:: Data for review ::

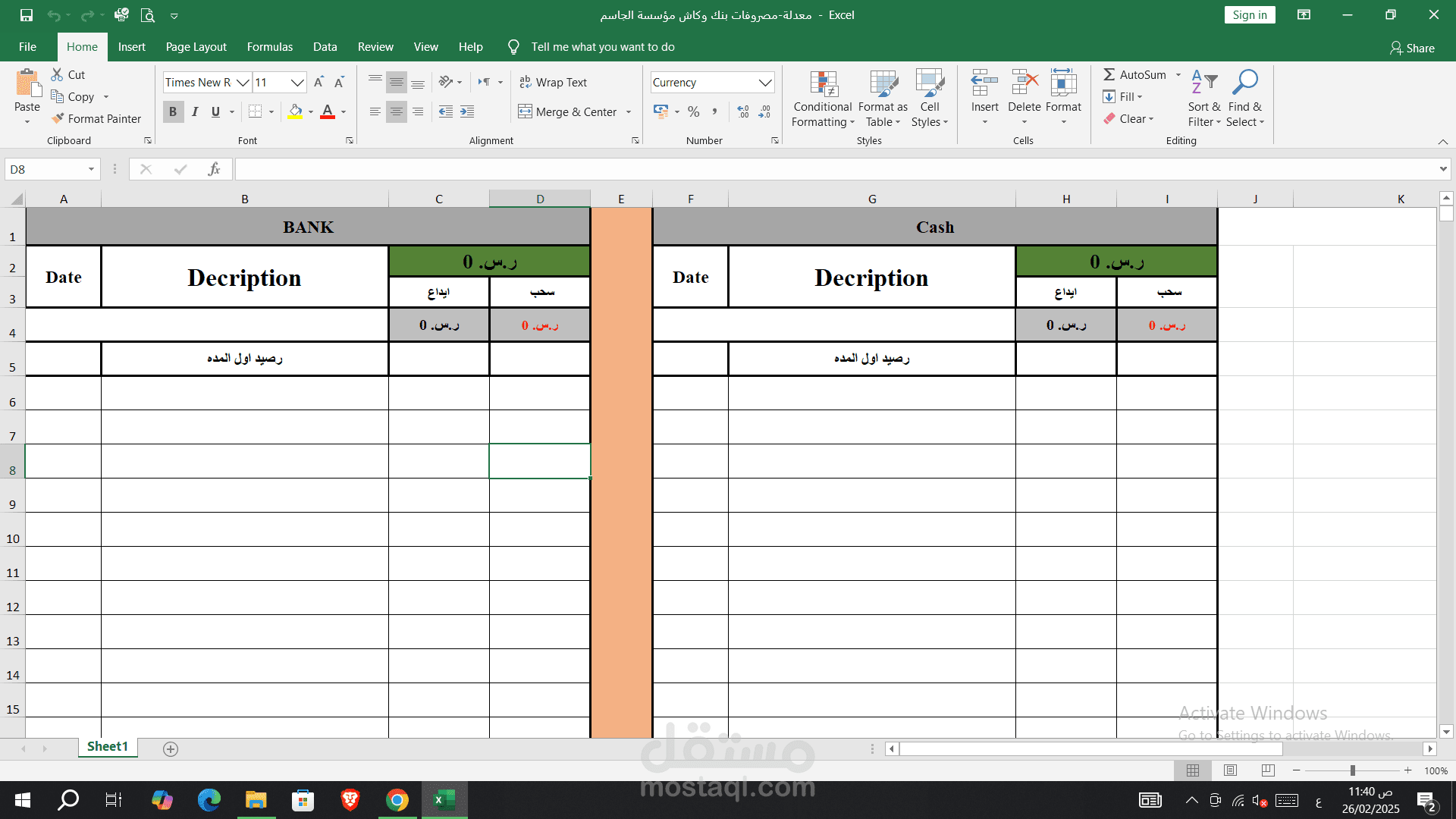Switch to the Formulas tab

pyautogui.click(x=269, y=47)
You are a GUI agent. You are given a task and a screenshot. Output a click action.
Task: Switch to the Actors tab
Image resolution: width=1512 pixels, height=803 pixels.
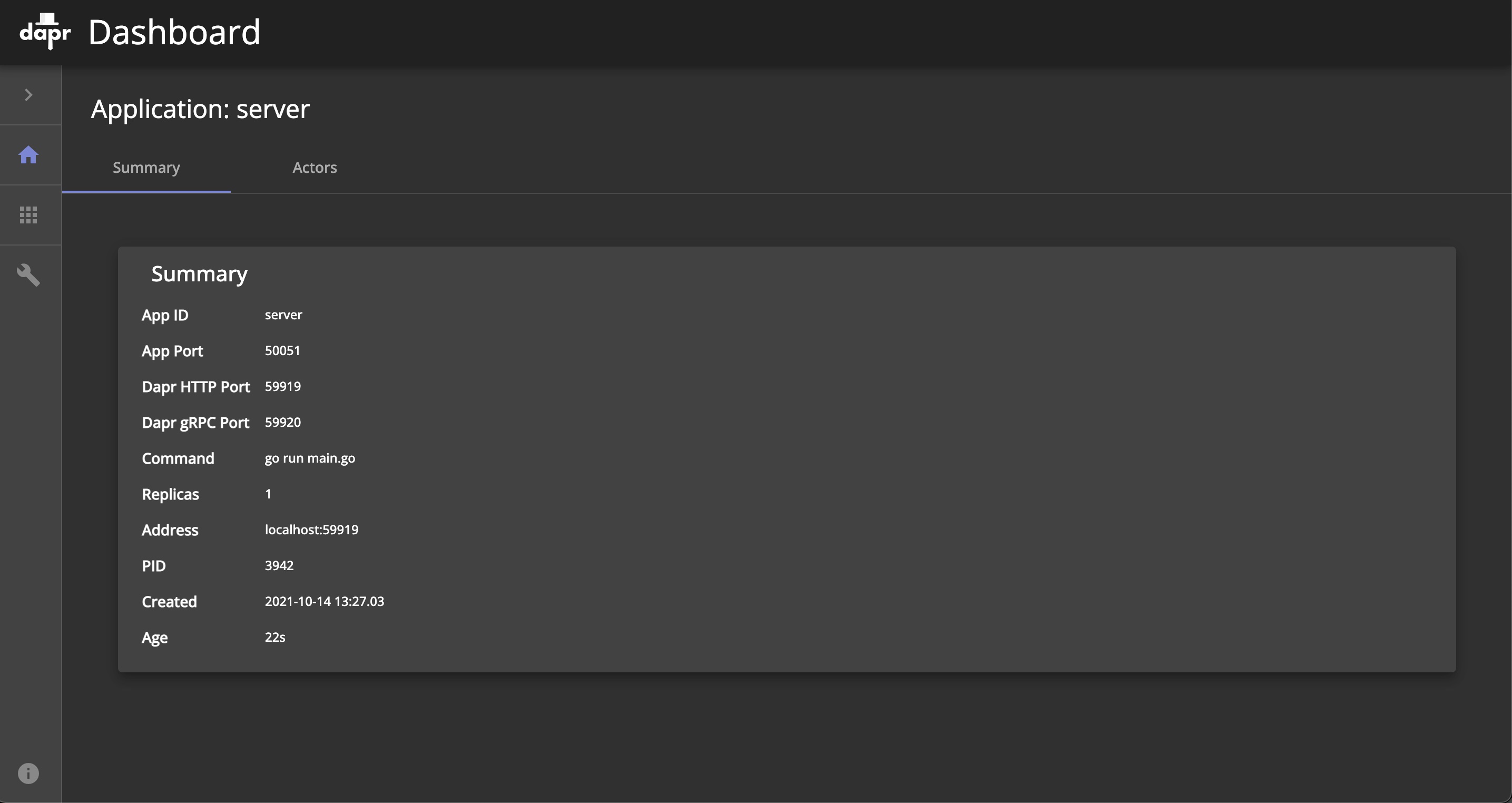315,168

:::

_Task objective_: Skip the pictures and write out exactly the lines from the line containing "You are a GUI" through the end of the listing above.

_Exercise output_:
You are a GUI agent. You are given a task and a screenshot. Output a click action.
Task: Switch to the Actors tab
Image resolution: width=1512 pixels, height=803 pixels.
315,168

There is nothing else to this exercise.